(DATA TO USE)

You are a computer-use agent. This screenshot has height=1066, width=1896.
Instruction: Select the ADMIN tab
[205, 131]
==
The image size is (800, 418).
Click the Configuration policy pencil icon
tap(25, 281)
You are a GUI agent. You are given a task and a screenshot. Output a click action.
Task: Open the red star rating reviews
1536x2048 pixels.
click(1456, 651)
---
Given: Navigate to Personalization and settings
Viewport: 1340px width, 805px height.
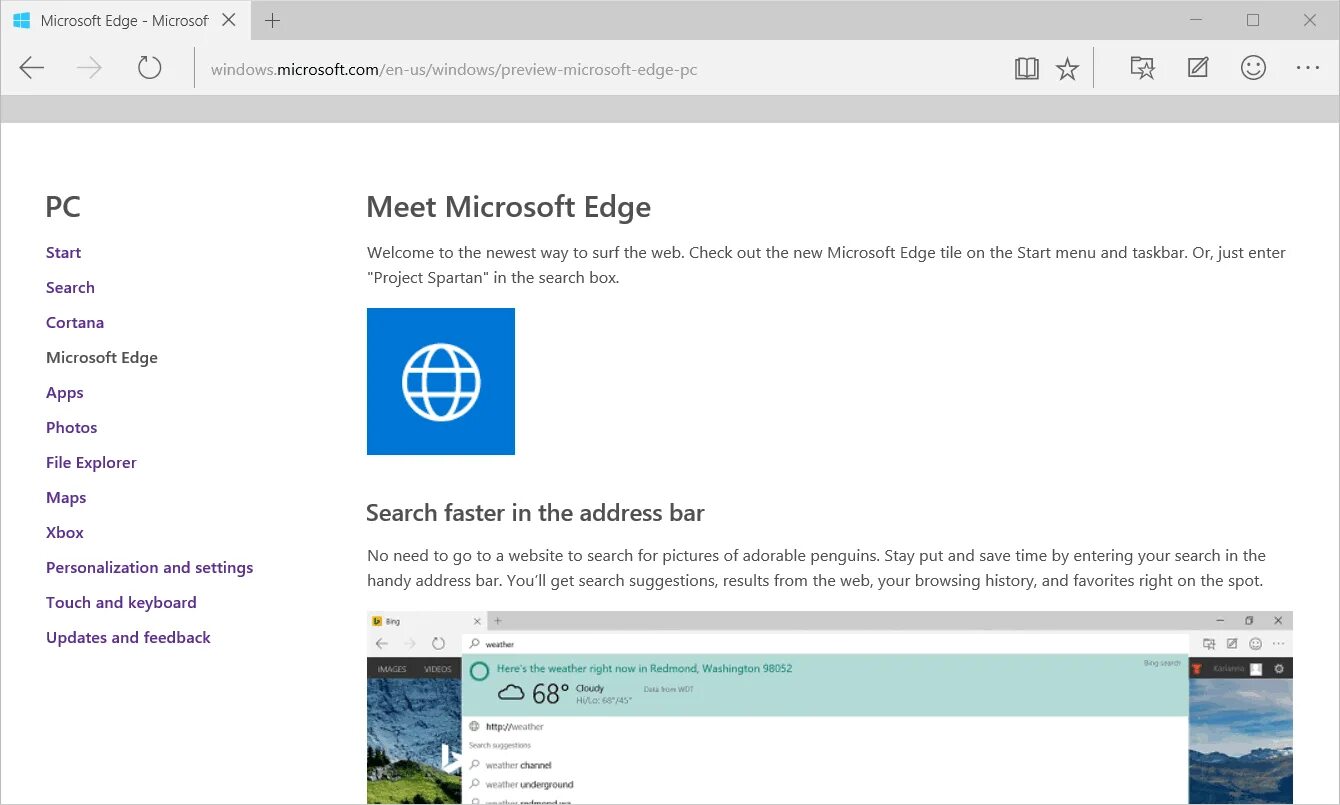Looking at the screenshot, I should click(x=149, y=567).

(EXERCISE DIRECTIONS) For each line above that contains the word "agent", copy that line.

(RESPONSE TO THIS TASK)
You are a computer-use agent. This screenshot has height=1066, width=1896.
You are a GUI agent. You are given a task and a screenshot. Output a click action.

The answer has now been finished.